La sociedad española está trabada por una serie de posverdades que los entresijos constituyentes del sistema han inoculado, como el fluido que la mantis inyecta en sus presas al objeto de paralizarlas, en la vida pública y que constituye el gran éxito estratégico conservador al producirle un espacio confortable en el usufructo del poder cualesquiera que sean las circunstancias y avatares que concurran en el palenque político. En realidad, son prejuicios asumidos como elementos de estabilidad institucional que, en el caso de la izquierda, suponen una disonancia en su sosiego ideológico. Esa asunción de responsabilidades impropias produce resultados conceptuales extravagantes en la catalogación política y en la misma dinámica de los asuntos públicos y, sobre todo, la consolidación extemporánea de unos límites infranqueables que con carácter universal sitúan el terreno de lo posible lejos de los ideales razonables de las fuerzas de progreso.

La aféresis en las responsabilidades del Gobierno conservador se construye mediante una suplantación de la realidad donde el sentido de Estado ha de encontrarse necesariamente en la oposición ya que a la derecha le basta con tener sentido de sí misma ya que el Estado en su estructura e ideología actual está constituido, como hizo Dios al hombre, a su imagen y semejanza. En definitiva, sin una redefinición de los límites y contenidos del poder, la derecha podrá decir junto a Wolin que su influencia aumenta porque la descripción del mundo que es producto de su voluntad es aceptada como real. De esta mirada fragmentaria emana la democracia dirigida, la democracia fugitiva. Es por ello, que en estos contextos los predicados al concepto oposición –constructiva, útil, responsable- son parte de esa suplantación conservadora de la realidad que limita psicológicamente el campo de actuación de sus adversarios políticos.
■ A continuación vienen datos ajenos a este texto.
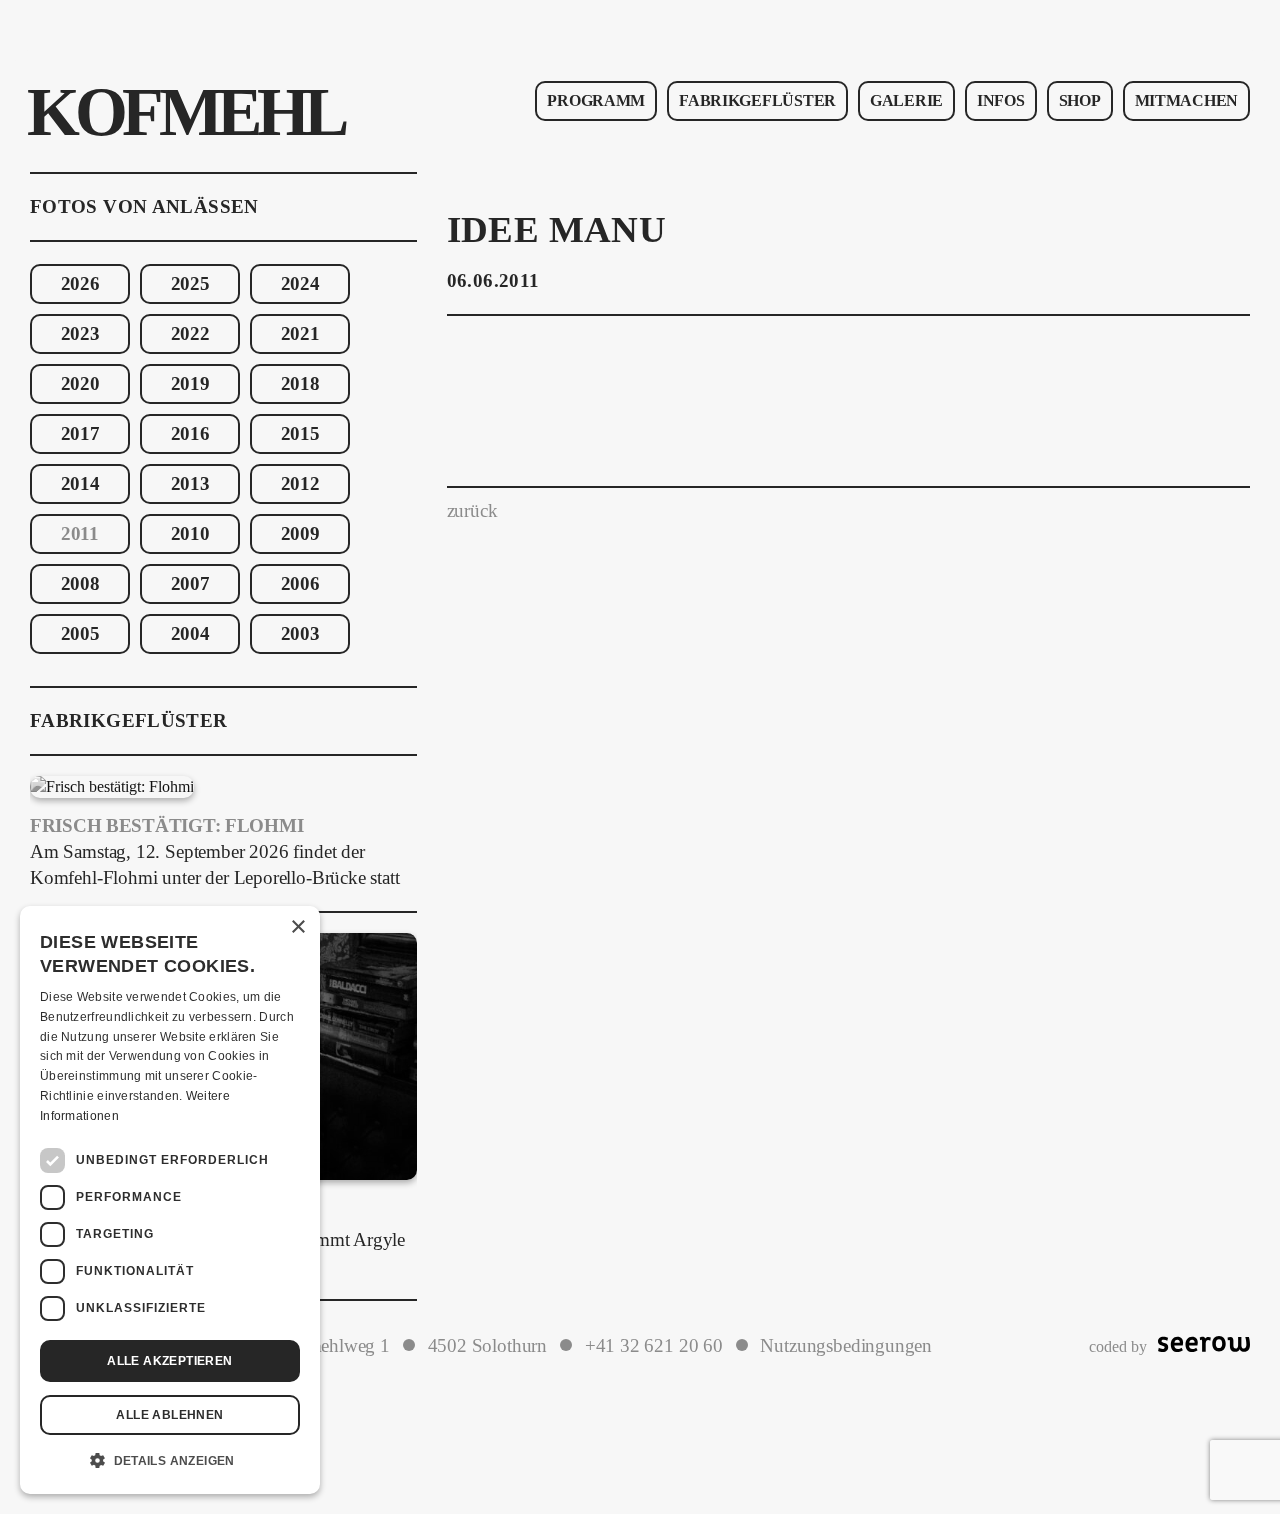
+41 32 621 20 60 (654, 1346)
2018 (300, 384)
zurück (472, 511)
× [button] (297, 927)
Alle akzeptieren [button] (169, 1361)
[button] (170, 1461)
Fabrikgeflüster (757, 100)
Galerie (906, 100)
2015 (300, 434)
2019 (190, 384)
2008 (80, 584)
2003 (300, 634)
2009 (300, 534)
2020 (80, 384)
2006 (300, 584)
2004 (190, 634)
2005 (80, 634)
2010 (190, 534)
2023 (80, 334)
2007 (190, 584)
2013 (190, 484)
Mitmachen (1186, 100)
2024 (300, 284)
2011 (80, 534)
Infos (1001, 100)
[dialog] (170, 1200)
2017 (80, 434)
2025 (190, 284)
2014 (80, 484)
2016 (190, 434)
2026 (80, 284)
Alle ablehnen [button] (169, 1415)
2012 (300, 484)
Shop (1080, 100)
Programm (596, 100)
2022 (190, 334)
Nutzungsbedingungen (846, 1346)
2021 (300, 334)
Son estos condicionantes por lo que los grandes casos de corrupción que enlodan por todos sus cornijales al Partido Popular, la reprobación de ministros por parte del Congreso, las irregularidades manifiestas en la gestión gubernamental, el encarcelamientos de sus cargos públicos, no astillan significativamente, en una precaria sostenibilidad parlamentaria, la confortabilidad del Ejecutivo en el poder. El factor virtuoso del loable acuerdo entre el PSOE y Podemos para presentar un frente común de oposición en el Congreso al partido conservador, por todo lo dicho, va a depender no ya del continente sino de la sustancialidad del contenido. Para ello, habrá que tener muy en cuenta, que en los graves asuntos que el país tiene pendiente de resolver –Cataluña, la destrucción del mundo del trabajo, la desigualdad, la corrupción- el principal problema es el Partido popular.

No se trata a estas alturas de que la oposición sea reformista, sino un auténtico instrumento de cambio, ya que una reforma es una corrección de abusos, mientras un cambio es una transferencia de poder que es lo que se necesita para corregir los graves déficits democráticos, sociales y políticos que padece el país. Esto conlleva que la verdadera alternativa tiene que ubicarse en las cuestiones de Estado, hasta ahora intocables, comenzando por la misma reforma del Estado al objeto de una redistribución del poder que devuelva la centralidad democrática a la ciudadanía, consolide la supremacía del poder político sobre el poder fáctico económico, promueva una auténtica división de poderes que impida la politización de la justicia y, como consecuencia, que la ley sea un espacio de convivencia y no un territorio de dominación y, todo ello, con la consiguiente reforma constitucional de acuerdo con la realidad de la sociedad y no para imponer una suplantación de realidad a la ciudadanía.

La militancia del PSOE mediante las primarias marcó claramente la posición y función política del partido desde una visión clara desde la izquierda. Este mandato conlleva poder acometer el gran proceso de cambio con total legitimidad y de forma irrevocable. Y sin embargo, no deja de ser causa de turbación la tendencia cantonalista de algunos líderes regionales que estiman que el poder institucional les pertenece así como la prerrogativa de marcar políticas diferenciadas o incluso contrarias a las convenidas en el congreso federal, lo cual supone un ostensible daño a la unidad de acción del partido, teniendo en cuenta que se trata del intento de los perdedores en las primarias de recomponer en sus territorios la política rechazada democráticamente por las bases en las primaria. Unas resistencias dañosas para los fines trascendentes del Partidos Socialista y muy útiles para la comodidad de la derecha en el poder.